In the Vanishers’ Palace by Aliette de Bodard
My rating: 5 of 5 stars
Aliette de Bodard’s In the Vanishers’ Palace does not simply transfer Beauty and Beast into a science fiction milieu. de Bodard does not merely swap gender identity and throw in a dragon. She strips a familiar fairy tale down to its essence—a woman from a low social position forced into an imbalanced relationship with a powerful stranger in a magical environment—and then deftly recontextualizes the characters to explore contemporary concerns. The ecological and social destruction wrought by the Vanishers is a curse upon everyone, interrogating the links between colonialism and social responses toward environmental disaster and poverty. Yên’s purpose is not to break a curse on a man, but to bring about transformation via education for those around her and for herself, all female or nonbinary, all victims of abusers, both recent and long gone.

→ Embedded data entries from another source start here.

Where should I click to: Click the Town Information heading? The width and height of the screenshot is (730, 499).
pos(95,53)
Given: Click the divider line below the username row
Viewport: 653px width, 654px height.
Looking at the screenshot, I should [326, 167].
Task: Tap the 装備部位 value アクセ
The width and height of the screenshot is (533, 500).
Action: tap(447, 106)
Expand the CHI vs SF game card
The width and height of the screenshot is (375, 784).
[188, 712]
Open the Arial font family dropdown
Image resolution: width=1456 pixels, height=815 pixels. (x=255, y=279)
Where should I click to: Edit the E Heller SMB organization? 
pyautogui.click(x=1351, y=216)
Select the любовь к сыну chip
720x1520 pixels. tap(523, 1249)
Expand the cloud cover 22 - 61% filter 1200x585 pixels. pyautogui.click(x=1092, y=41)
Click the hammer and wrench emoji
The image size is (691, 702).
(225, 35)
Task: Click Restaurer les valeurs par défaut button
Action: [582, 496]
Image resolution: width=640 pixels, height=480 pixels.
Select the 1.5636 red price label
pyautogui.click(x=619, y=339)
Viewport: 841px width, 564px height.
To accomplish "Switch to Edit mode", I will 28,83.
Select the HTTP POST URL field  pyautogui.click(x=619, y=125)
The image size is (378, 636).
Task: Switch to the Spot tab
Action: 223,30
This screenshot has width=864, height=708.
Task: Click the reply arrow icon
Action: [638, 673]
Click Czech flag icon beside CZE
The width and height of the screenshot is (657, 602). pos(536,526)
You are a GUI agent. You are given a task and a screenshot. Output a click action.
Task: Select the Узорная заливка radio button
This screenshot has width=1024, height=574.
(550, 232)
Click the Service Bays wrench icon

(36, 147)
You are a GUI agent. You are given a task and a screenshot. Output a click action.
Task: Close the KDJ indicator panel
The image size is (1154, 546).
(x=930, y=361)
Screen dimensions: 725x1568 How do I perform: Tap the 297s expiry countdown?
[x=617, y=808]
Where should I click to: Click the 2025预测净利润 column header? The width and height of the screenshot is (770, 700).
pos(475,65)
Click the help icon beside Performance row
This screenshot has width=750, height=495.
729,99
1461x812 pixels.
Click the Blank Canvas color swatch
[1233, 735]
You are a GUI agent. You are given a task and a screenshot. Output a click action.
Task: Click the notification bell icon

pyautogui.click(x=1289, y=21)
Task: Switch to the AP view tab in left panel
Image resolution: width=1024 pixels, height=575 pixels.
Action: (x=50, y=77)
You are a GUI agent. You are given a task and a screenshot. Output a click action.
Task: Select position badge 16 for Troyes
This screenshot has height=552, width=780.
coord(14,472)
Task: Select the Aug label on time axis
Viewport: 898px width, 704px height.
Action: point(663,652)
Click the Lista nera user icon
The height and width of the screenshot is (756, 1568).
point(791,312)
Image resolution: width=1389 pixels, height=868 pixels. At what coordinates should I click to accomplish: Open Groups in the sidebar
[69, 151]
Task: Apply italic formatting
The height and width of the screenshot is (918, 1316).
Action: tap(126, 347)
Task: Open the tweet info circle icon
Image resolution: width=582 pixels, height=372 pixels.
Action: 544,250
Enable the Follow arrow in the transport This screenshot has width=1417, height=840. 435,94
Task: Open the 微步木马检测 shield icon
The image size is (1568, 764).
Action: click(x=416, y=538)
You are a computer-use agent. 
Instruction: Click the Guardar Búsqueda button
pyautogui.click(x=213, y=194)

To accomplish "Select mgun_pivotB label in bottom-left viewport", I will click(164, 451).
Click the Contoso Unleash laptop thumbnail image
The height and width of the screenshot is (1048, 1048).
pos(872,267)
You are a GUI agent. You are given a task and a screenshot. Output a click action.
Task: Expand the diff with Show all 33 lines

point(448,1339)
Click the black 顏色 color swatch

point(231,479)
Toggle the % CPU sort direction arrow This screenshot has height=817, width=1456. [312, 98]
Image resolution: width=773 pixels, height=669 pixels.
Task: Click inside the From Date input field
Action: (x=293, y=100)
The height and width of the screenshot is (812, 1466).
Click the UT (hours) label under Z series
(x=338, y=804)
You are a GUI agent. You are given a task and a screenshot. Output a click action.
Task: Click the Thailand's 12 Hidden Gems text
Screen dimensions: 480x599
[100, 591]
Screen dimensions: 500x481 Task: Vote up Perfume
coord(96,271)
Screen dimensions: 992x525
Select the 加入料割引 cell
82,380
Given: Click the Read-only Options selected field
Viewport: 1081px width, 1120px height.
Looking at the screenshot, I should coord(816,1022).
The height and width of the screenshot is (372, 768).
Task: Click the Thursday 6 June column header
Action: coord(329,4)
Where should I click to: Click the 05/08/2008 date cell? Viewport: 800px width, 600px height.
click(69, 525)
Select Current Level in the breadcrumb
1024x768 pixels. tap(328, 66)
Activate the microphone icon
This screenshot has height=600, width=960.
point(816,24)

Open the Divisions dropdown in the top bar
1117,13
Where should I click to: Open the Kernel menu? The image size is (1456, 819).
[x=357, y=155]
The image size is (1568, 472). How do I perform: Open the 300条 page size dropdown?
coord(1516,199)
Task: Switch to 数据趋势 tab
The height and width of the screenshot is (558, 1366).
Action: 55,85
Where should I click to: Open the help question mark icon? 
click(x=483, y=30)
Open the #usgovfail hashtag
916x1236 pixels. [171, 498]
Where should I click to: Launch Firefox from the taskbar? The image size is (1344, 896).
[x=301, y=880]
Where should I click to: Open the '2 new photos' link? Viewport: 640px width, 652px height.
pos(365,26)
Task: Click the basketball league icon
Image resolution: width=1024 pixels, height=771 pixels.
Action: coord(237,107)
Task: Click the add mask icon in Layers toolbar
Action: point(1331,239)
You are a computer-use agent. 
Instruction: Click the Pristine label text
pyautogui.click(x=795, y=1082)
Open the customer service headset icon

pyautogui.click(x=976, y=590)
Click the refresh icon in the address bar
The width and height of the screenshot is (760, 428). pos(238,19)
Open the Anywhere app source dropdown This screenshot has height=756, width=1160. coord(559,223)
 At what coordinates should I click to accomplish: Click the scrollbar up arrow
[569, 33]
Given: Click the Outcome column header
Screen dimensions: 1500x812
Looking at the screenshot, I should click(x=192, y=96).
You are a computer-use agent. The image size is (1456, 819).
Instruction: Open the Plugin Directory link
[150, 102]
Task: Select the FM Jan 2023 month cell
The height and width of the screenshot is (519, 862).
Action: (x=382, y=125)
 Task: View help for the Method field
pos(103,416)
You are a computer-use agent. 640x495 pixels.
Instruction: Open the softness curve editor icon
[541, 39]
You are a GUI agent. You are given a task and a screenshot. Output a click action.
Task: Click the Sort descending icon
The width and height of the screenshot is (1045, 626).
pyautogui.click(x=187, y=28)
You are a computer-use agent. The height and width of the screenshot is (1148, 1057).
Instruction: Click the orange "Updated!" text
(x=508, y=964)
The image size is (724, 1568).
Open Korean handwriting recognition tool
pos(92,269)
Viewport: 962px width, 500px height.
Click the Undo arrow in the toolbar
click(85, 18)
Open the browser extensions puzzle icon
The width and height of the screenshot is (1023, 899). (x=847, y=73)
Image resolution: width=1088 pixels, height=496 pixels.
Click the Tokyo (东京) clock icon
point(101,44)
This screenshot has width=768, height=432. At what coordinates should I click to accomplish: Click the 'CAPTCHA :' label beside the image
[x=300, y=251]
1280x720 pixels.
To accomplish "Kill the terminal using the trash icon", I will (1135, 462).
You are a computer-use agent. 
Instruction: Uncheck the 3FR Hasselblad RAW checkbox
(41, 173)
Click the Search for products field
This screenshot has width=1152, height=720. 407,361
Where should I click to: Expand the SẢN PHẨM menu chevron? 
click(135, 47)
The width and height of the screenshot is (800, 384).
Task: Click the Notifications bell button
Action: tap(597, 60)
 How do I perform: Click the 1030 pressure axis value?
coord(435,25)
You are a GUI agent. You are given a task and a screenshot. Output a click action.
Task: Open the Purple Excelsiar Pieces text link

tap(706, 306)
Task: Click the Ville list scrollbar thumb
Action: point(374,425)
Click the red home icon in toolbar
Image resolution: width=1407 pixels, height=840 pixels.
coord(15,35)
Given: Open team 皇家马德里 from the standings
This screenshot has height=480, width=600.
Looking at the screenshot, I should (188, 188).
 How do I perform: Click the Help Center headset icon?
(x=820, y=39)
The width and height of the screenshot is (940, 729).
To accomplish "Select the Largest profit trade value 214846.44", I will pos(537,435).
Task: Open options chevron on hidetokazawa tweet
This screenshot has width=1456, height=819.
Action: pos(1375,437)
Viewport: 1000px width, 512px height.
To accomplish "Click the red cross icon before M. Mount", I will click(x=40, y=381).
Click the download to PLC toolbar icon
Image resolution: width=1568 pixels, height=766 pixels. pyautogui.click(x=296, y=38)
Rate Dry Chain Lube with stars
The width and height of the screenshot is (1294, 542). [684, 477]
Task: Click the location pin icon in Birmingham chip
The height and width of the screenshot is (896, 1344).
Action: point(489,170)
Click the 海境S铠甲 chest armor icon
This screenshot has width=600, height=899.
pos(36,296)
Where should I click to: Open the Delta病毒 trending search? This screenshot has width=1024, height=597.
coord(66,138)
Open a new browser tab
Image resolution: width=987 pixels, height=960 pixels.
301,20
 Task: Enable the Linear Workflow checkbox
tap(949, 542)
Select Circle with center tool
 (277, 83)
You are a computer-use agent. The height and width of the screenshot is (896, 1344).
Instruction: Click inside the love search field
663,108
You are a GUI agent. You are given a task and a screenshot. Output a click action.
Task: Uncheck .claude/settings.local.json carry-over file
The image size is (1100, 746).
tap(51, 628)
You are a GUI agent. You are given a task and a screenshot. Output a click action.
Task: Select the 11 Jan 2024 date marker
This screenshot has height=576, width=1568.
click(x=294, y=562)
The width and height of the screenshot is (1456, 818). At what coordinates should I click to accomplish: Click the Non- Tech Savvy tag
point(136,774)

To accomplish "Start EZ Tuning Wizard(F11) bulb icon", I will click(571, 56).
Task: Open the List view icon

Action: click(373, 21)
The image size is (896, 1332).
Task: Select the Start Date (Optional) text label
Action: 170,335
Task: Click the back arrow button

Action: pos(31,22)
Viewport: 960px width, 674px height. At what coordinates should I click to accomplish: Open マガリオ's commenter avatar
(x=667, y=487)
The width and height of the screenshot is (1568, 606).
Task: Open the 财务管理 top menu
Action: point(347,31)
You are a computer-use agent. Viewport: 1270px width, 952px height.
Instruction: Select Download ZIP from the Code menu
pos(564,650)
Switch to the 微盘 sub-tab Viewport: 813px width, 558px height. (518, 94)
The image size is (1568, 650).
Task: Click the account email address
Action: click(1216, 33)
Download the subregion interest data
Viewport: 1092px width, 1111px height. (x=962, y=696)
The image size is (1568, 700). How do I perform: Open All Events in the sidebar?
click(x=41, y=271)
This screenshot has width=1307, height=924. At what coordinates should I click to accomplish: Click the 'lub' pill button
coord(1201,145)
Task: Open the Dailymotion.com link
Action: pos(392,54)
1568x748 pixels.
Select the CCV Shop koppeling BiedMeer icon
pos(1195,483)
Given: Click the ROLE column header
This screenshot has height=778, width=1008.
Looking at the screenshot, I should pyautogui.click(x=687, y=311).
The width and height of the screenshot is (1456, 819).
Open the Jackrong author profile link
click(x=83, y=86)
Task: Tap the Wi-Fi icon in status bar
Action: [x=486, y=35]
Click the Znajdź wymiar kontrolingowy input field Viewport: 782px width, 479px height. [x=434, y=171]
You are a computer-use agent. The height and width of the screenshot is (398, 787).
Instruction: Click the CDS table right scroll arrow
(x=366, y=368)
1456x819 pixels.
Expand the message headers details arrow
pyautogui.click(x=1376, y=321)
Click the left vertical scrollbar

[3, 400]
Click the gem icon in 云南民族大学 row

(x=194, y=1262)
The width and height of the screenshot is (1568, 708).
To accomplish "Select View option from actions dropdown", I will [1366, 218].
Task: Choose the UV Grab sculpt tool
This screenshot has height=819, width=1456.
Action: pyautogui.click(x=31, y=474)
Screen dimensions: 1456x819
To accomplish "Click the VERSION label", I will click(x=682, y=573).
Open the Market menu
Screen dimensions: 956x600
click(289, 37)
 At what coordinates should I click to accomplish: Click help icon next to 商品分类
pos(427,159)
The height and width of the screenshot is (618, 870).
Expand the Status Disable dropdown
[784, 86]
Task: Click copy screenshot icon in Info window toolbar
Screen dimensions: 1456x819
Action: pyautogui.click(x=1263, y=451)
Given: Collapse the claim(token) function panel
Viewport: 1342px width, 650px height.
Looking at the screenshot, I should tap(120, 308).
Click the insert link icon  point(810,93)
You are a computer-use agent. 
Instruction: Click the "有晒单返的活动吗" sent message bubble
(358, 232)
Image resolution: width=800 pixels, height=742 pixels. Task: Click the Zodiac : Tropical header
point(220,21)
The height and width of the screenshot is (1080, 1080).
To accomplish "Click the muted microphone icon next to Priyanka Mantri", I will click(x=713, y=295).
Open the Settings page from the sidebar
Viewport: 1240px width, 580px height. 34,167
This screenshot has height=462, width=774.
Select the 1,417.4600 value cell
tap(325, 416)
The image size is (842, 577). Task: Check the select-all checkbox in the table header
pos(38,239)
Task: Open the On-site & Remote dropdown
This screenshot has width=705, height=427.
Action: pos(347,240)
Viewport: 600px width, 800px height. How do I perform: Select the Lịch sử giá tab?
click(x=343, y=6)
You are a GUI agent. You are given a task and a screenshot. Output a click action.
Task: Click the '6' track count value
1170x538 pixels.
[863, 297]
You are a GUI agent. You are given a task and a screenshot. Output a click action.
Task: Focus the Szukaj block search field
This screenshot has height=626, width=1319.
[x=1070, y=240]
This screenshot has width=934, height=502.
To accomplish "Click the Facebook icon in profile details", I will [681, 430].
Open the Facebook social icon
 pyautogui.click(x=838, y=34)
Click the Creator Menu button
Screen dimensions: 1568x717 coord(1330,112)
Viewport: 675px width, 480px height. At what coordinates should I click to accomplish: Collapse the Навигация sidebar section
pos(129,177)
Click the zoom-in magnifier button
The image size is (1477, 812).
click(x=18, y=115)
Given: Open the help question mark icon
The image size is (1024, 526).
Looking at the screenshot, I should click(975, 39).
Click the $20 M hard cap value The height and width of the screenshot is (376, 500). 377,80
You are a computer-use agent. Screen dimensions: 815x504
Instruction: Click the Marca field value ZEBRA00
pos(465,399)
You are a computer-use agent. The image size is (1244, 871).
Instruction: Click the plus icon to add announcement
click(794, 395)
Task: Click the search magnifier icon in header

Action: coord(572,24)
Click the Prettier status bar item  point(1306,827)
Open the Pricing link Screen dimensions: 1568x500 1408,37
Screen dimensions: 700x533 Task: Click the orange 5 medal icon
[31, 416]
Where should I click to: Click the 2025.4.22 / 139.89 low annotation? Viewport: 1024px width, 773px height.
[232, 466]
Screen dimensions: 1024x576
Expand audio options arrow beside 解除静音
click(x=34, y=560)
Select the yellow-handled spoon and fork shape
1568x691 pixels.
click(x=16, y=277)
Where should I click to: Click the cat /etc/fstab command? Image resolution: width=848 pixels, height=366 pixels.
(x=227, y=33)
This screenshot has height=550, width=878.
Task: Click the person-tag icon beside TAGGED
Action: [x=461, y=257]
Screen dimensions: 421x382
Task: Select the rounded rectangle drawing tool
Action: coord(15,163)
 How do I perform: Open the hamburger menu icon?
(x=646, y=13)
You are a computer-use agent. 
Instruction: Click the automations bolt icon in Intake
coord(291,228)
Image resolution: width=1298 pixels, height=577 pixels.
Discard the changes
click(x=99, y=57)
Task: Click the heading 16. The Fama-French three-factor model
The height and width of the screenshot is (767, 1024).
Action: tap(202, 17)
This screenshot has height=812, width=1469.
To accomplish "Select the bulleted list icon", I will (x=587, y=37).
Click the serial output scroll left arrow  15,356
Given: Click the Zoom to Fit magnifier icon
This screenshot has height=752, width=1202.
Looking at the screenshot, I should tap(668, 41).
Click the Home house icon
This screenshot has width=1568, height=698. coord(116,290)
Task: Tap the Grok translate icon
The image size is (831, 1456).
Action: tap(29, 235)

Vu Côn is both the beast and the magic-wielding fairy, not imprisoned and ensorcelled, but a lonely single mother worried about the consequences of letting her powerful children loose from their restricted existence, exposed to a world they must live in but that will challenge and attack them for the legacy of their progenitors. Motifs of imprisonment, oppression, abuse of power, knowledge and self-determination, racism, and social justice thread through the story like the characters of the magical spells Yên is so desperate to learn. The only path forward is to master those spells and be deliberate in the intent to care for others and make the world a better place. This novella packs a punch, and I believe it will have an enduring legacy as a masterful transformation of a fairy tale.